Grüne begrüßen den Rückzug der Agrargenossenschaft Großfahner vom geplanten Genmais-Anbau

Frank Augsten kritisiert den Herkunftsverband Thüringer Wurst
Erfurt, 19.03.08: Auf der gestrigen Bürgerversammlung in Großfahner, an der auch der Landessprecher von Bündnis90/Die Grünen Dr. Frank Augsten als Sprecher des Aktionsbündnisses "Für eine gentechnikfreie Landwirtschaft in Thüringen" teilnahm, gab der Vorsitzende der Agrargenossenschaft Großfahner, Robert Scheringer, die Aufgabe des geplanten Genmais-Anbaus bekannt. Bündnis90/Die Grünen Thüringen gratulieren der Bürgerinitiative "Für eine gentechnikfreie Region Fahner Höhe" zu diesem großartigen Erfolg. Gleichzeitig bekräftigten die Grünen ihre Kritik am Herkunftsverband Thüringer Wurst für seine Aussagen zur Fütterung mit gentechnisch verändertem Futter.

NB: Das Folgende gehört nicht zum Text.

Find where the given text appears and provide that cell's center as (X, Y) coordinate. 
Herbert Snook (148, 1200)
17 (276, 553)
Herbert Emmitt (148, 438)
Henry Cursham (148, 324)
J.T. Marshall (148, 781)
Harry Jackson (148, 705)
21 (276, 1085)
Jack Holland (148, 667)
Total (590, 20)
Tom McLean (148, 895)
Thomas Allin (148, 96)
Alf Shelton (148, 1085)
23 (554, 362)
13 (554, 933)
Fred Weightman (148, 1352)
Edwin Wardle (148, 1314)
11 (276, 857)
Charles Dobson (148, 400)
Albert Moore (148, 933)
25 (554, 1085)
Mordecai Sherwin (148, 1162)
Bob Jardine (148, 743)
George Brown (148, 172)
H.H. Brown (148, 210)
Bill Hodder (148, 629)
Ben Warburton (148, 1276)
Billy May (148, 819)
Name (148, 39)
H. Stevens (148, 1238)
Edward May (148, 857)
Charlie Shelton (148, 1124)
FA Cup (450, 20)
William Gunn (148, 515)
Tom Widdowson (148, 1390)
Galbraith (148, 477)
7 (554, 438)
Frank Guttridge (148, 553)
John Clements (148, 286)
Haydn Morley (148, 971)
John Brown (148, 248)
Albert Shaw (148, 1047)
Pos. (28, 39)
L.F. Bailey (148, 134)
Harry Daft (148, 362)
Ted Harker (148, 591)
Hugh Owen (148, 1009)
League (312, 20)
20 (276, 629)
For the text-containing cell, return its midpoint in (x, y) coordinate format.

Von Anfang an hatte der Landesverband von Bündnis90/Die Grünen der Bürgerinitiative in Großfahner und Gierstedt mit Rat und Tat zur Seite gestanden. Umso größer die Freude am gestrigen Abend. "Wo schlechte Gesetze die Bürgerinnen und Bürger nicht ausreichend schützen, müssen sich diese zum Widerstand organisieren. Das dies erfolgreich sein kann, zeigt das Beispiel Großfahner/Gierstedt, wo um ihre Gesundheit und die Umwelt besorgte Menschen das bisher größte Gentechnik-Vorhaben im Freistaat gestoppt haben." Mit diesen Worten gratuliert Frank Augsten, Landessprecher von Bündnis90/Die Grünen und fachlicher Berater der Bürgerinitiative der Region zu dieser richtungsweisenden Entscheidung.

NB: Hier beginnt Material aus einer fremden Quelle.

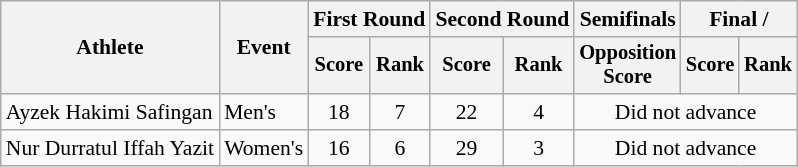
Women's (264, 148)
6 (400, 148)
Event (264, 48)
7 (400, 112)
22 (466, 112)
Nur Durratul Iffah Yazit (110, 148)
Ayzek Hakimi Safingan (110, 112)
29 (466, 148)
OppositionScore (628, 66)
18 (339, 112)
Athlete (110, 48)
16 (339, 148)
Semifinals (628, 19)
3 (539, 148)
Final / (739, 19)
First Round (369, 19)
Men's (264, 112)
Second Round (502, 19)
4 (539, 112)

Der Dank von Bündnis90/Die Grünen geht aber auch an den Vorsitzenden der Agrargenossenschaft Großfahner, Robert Scheringer. "Bei den intensiven Gesprächen mit ihm hatte ich immer den Eindruck, dass er unseren Argumenten gegenüber aufgeschlossen ist. Dass die Thüringer Landwirte angesichts der gentechnikfreundlichen Haltung von Landesregierung, Bauernverband und Fachbehörden sowie der Hochglanzbroschüren der Gentechnik-Industrie nicht objektiv über die Gentechnik informiert werden, ist ein Problem. Umso höher ist es Herrn Scheringer anzurechnen, dass er von seinem Vorhaben so schnell abrückt", beschreibt Augsten die Situation in den letzten Wochen.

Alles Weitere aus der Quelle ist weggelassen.